Of course, the NVIDIA driver being proprietary, we can't debug it to
find out what the exact problem is; even if it is a server problem, the
NVIDIA guys will need to tell us what it is.
Comment 4 Jochen Keil 2010-12-11 15:29:39 UTC
Created attachment 41022 [details] [review]
fix for the crash-on-vtchange-problem
Comment 5 Jochen Keil 2010-12-11 15:32:38 UTC
Comment on attachment 41022 [details] [review]
fix for the crash-on-vtchange-problem

(Sorry, had a little browser-bugtracking-system-fight)

Hello guys,

after playing a bit around I came up with a patch for this issue. Since I don't know Xorg in detail this might be completely wrong (which I think so since it kind of reverts the old behaviour..).

The fix I propose implies that there is probably some pointer/memory mess. However, that's just a guess since I do not know what pScrn/CMapScreenPtr/XF86XVScreenPtr actually are good for.

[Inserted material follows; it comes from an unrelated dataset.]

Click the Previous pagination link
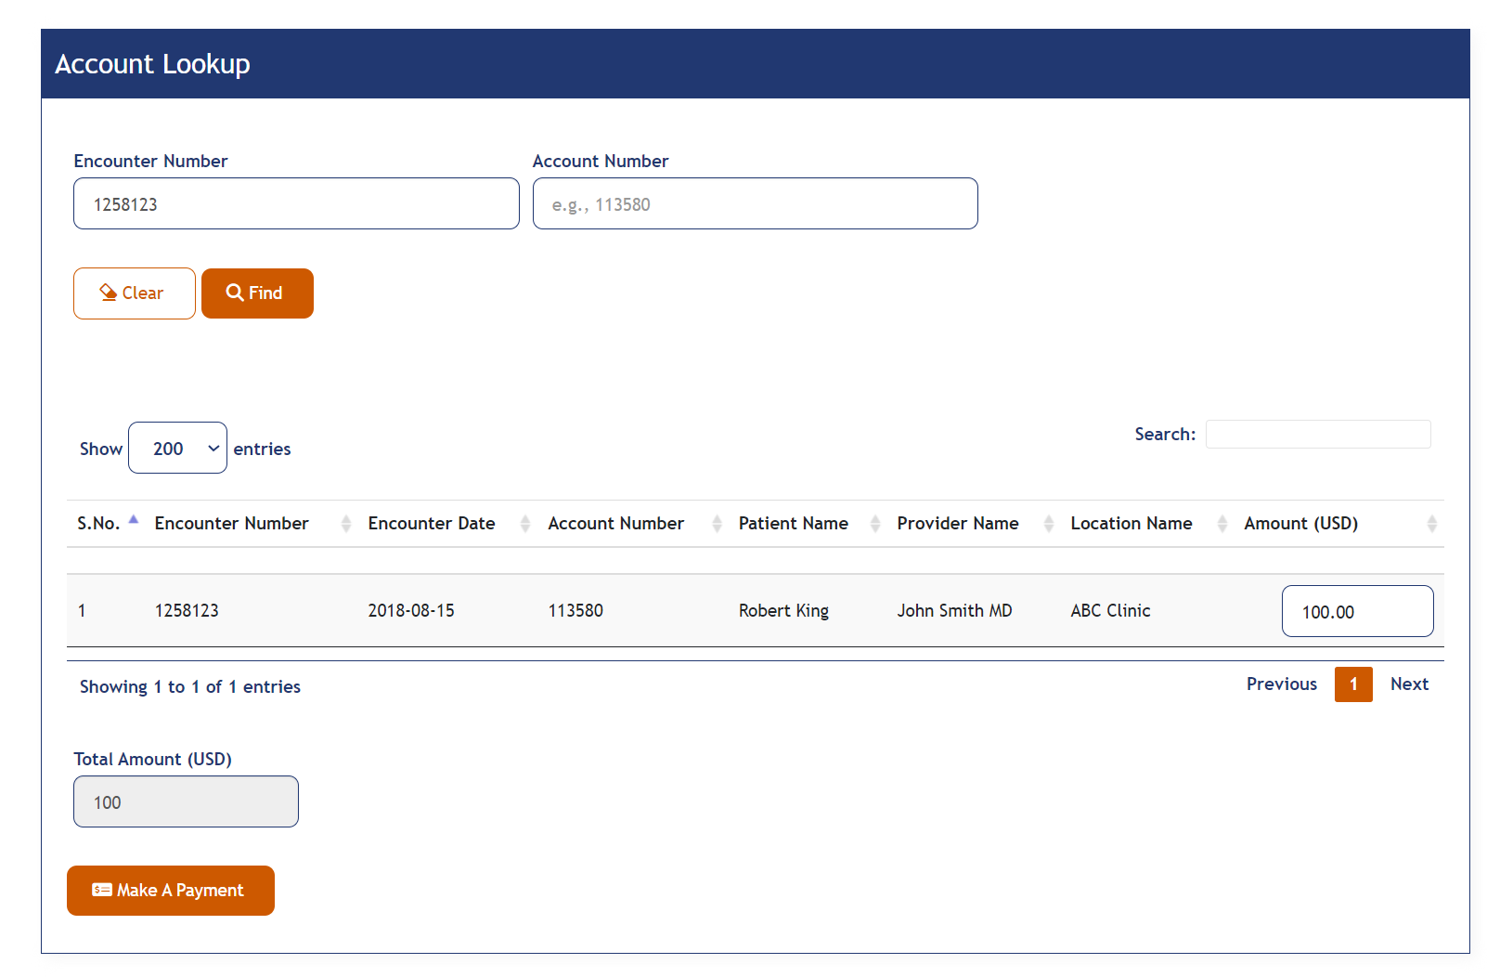The width and height of the screenshot is (1487, 977). click(x=1282, y=684)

Please have a look at it and tell me if it's ok or if I'm just kind of reverting the old behaviour.
Comment 6 Daniel Stone 2010-12-12 08:36:09 UTC
On Sat, Dec 11, 2010 at 03:32:39PM -0800, bugzilla-daemon@freedesktop.org wrote:
> Please have a look at it and tell me if it's ok or if I'm just kind of
> reverting the old behaviour.

That's pretty much just reverting to the old behaviour, yeah.
Comment 7 Jochen Keil 2010-12-12 11:36:01 UTC
-----BEGIN PGP SIGNED MESSAGE-----
Hash: SHA1

On 12.12.2010 17:36, bugzilla-daemon@freedesktop.org wrote:
>> Please have a look at it and tell me if it's ok or if I'm just kind
>> of reverting the old behaviour.
>
> That's pretty much just reverting to the old behaviour, yeah.

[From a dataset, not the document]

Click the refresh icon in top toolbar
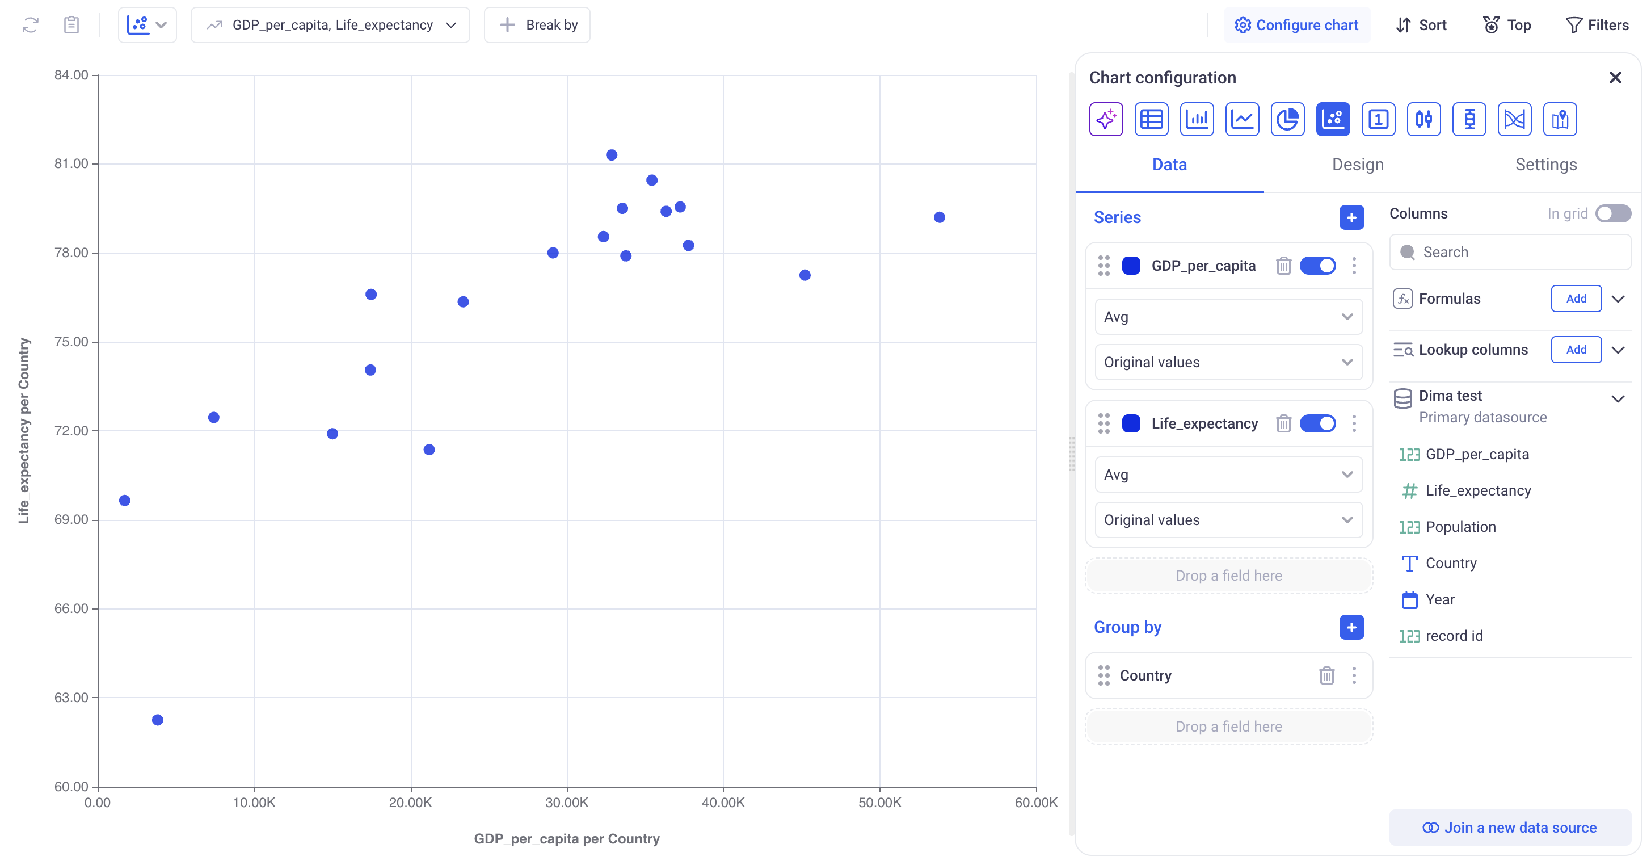Screen dimensions: 1651x865 [x=30, y=25]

I was afraid of that. Is there something else I could try?
The whole thing just looks like if it's made for a race condition imho.

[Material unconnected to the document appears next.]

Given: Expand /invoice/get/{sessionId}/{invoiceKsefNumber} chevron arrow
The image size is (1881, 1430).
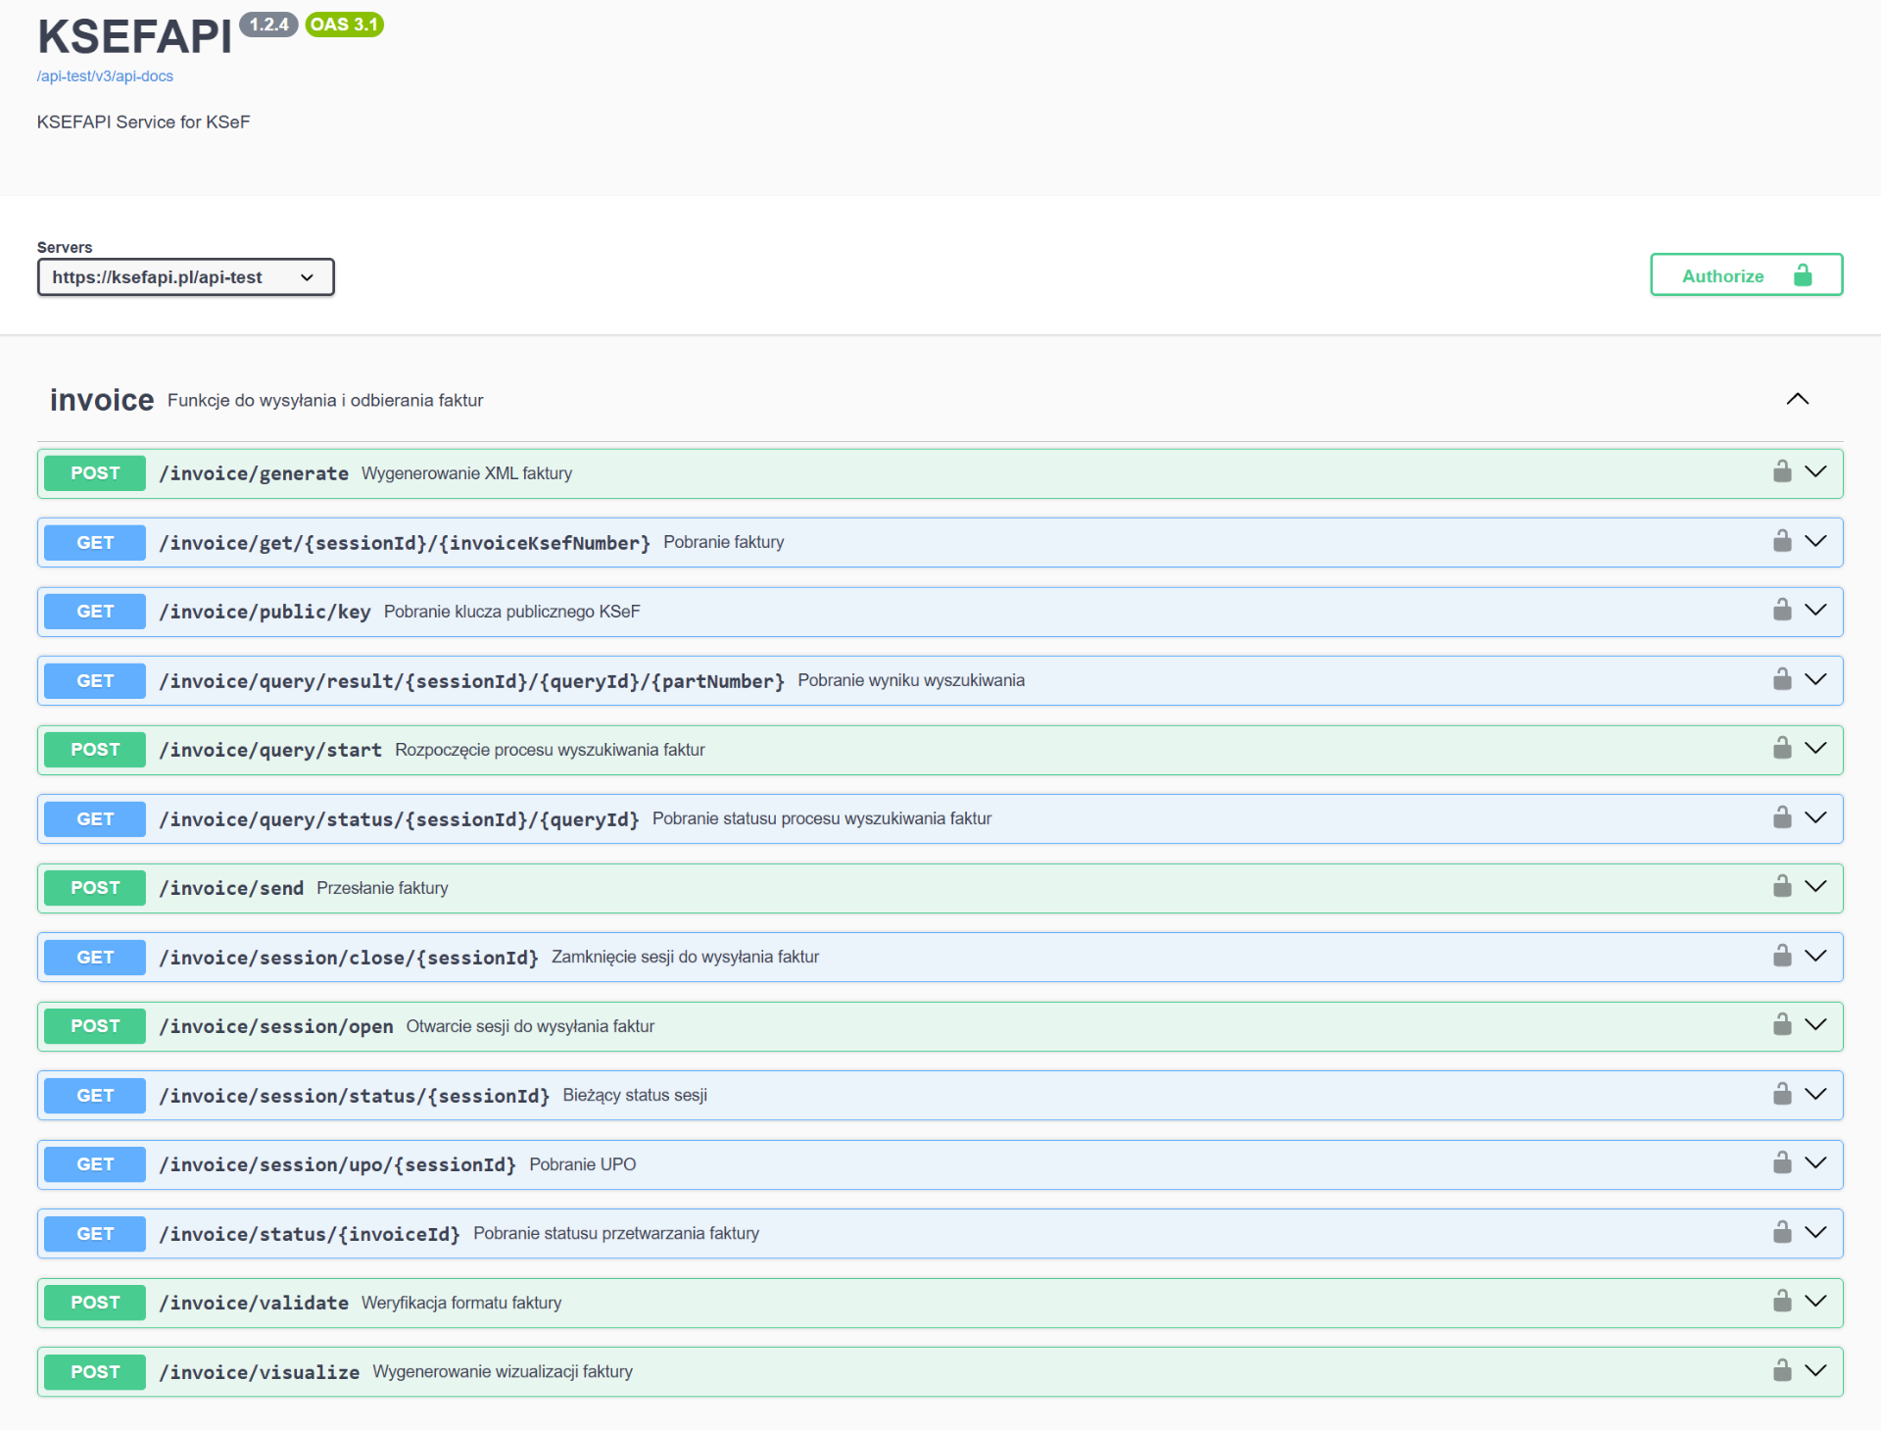Looking at the screenshot, I should coord(1815,542).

Is there some kind of documentation for this?
What do EnterVT/LeaveVT actually do? What's the purpose of the
XF86XVScreenRec struct?

Another workaround would be to disable XFree86-VidModeExtension and
XVideo extension but I haven't tried that yet.
-----BEGIN PGP SIGNATURE-----
Version: GnuPG v1.4.11 (GNU/Linux)

iEYEARECAAYFAk0FIpIACgkQtVwvsA+W4CCswgCfSNPwPeKGgdBZ7nql4vP37Vos
S20AnR67kE5rN3x5O1uZ+2IY+p9uOiFS
=X7Ac
-----END PGP SIGNATURE-----
Comment 8 Jochen Keil 2011-03-08 13:14:56 UTC
Created attachment 44248 [details] [review]
revert commit d75e8146c414bfd512ba5dbd4a83acb334bbe19b

This patch reverts the whole commit. Useful for nvidia users who experience this bug. An nvidia employee said in the forum at nvnews that there will be a fix for this in a future driver release. Let's hope the best. Until then reverting this particular commit might help.
Comment 9 Jeremy Huddleston 2011-10-31 17:10:58 UTC
Please send your patch to xorg-devel for review
Comment 10 Keith Packard 2011-12-23 23:45:15 UTC
I'm not interested in any patches not coming from someone with source to the nVidia driver in question. Without sources, there's no way for anyone to know what (if any) fix in the X server would be correct. Given that someone nVidia has apparently promised a fix at some point, I'm closing this bug with the assumption that it's just a bug in their driver.